Le 9 août 1814, un an après cet exploit, le tribunal de commerce de Saint-Malo règle « la liquidation de l’armement en course du corsaire le Renard’. La minute du jugement précise que cette liquidation comprend : « La somme de 2 700 francs, montant de la vente publique à la Bourse, de l’ancienne coque nue du corsaire le Renard, celle de 10 700 francs, montant de la vente dudit corsaire réédifié… » Ce qui semble signifier que le Renard, trop endommagé après sa bataille contre l’Aphea, a dû être remplacé par un nouveau Renard.

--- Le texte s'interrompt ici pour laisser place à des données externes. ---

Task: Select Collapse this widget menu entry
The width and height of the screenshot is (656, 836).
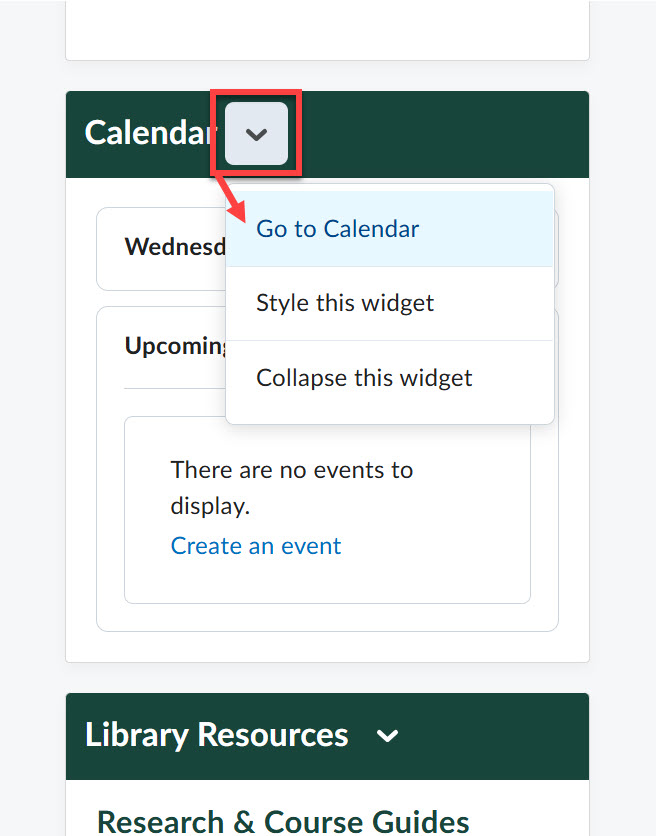Action: (x=364, y=378)
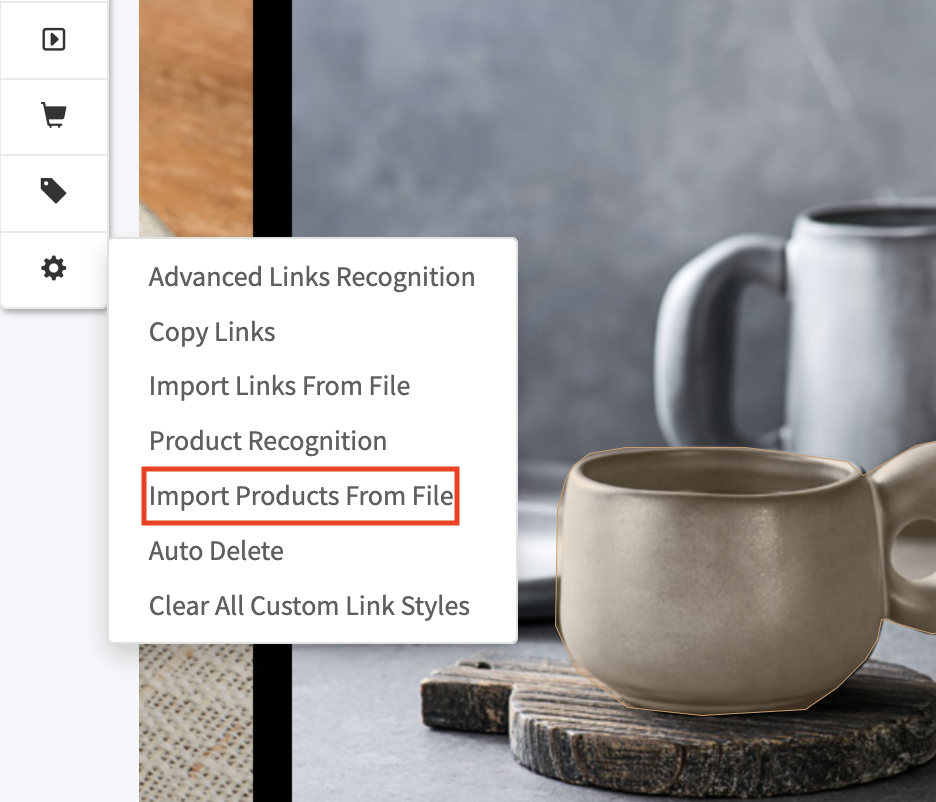Click Import Links From File
Viewport: 936px width, 802px height.
pyautogui.click(x=279, y=386)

A quarante et un ans, Robert Surcouf liquide ses affaires et prend sa retraite de la course dans sa malouinière de Riancourt. Le richissime armateur n’a cependant pas rompu tous les liens avec la mer. Il conserve des navires de traite et de commerce. Durant treize ans encore, il se rendra régulièrement rue Saint-Philippe, dans sa maison natale qui domine le port, pour suivre l’évolution de la marine…
Malouin suis !
En 1987, grande première en France, Cancale construit et lance sa bisquine : un bateau de près de vingt mètres, extrêmement spectaculaire avec ses trois mâts, son long bout-dehors et ses trois cent cinquante mètres carrés de voilure. Les promeneurs de La Houle n’avaient pas vu un tel spectacle depuis longtemps. La Cancalaise se taille très vite une réputation nationale : on parle davantage du petit village de pêcheurs que de ces « Messieurs de Saint-Malo ». La querelle de clochers renaît de plus belle; cette fois pourtant, la vieille rivalité entre Malouins et Cancalais va avoir un effet bénéfique.

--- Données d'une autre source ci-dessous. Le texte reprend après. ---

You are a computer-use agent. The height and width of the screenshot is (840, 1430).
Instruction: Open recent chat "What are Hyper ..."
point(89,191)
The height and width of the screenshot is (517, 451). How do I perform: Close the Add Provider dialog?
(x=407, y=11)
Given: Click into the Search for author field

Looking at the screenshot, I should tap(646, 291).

Certains racontent que nombre de Malouins présents au rassemblement de Douarnenez 88, où beaucoup de ports français étaient représentés, furent blessés dans leur fierté de ne pas avoir de bateau à la hauteur du passé maritime de la cité corsaire et que les esprits s’échauffèrent quelque peu au retour. N’avait-on pas lancé, non sans quelque succès de mobilisation, l’idée d’un « grand voilier malouin », quelques années auparavant ? Cette fois il était temps de passer à l’acte ! Le 30 août, Jean-Yves Auffret, Thierry Echard, Yann Guesdon, Roland Mazurié des Garennes, Louis Rettel et Robert Surcouf — descendant de l’illustre corsaire — lancent un défi : « Une bisquine pour Saint-Malo ». Le libellé de l’affiche d’appel à la première réunion, « volontairement provocateur », comme le rappelle Yann Guesdon, fait l’effet d’une bombe. Près de deux cents personnes affluent à la Chambre de commerce et d’industrie, dont bon nombre pour dire non à la bisquine ! Mais les Malouins ont bougé…
« Attention ! Il n’y a jamais eu de bis-quine à Saint-Malo ! » protestent nombre de connaisseurs, parmi lesquels Raymond Labbé. Il eut été plus simple, pour ce constructeur, d’appuyer la proposition. En qualité de patron d’un des derniers grands chantiers navals bois de la région, c’est lui qui avait construit la bisquine cancalaise. Il aurait donc pu se contenter, au prix de quelques légères modifications, de construire une seconde bisquine. Ne ré-pète-t-il pas à l’envi : « Moi, dès qu’on me demande de faire un bateau, je suis content. » Oui, mais pour le charpentier malouin, comme pour tous les vrais passionnés, Saint-Malo se devait de reconstituer un bateau réellement représentatif de son passé maritime.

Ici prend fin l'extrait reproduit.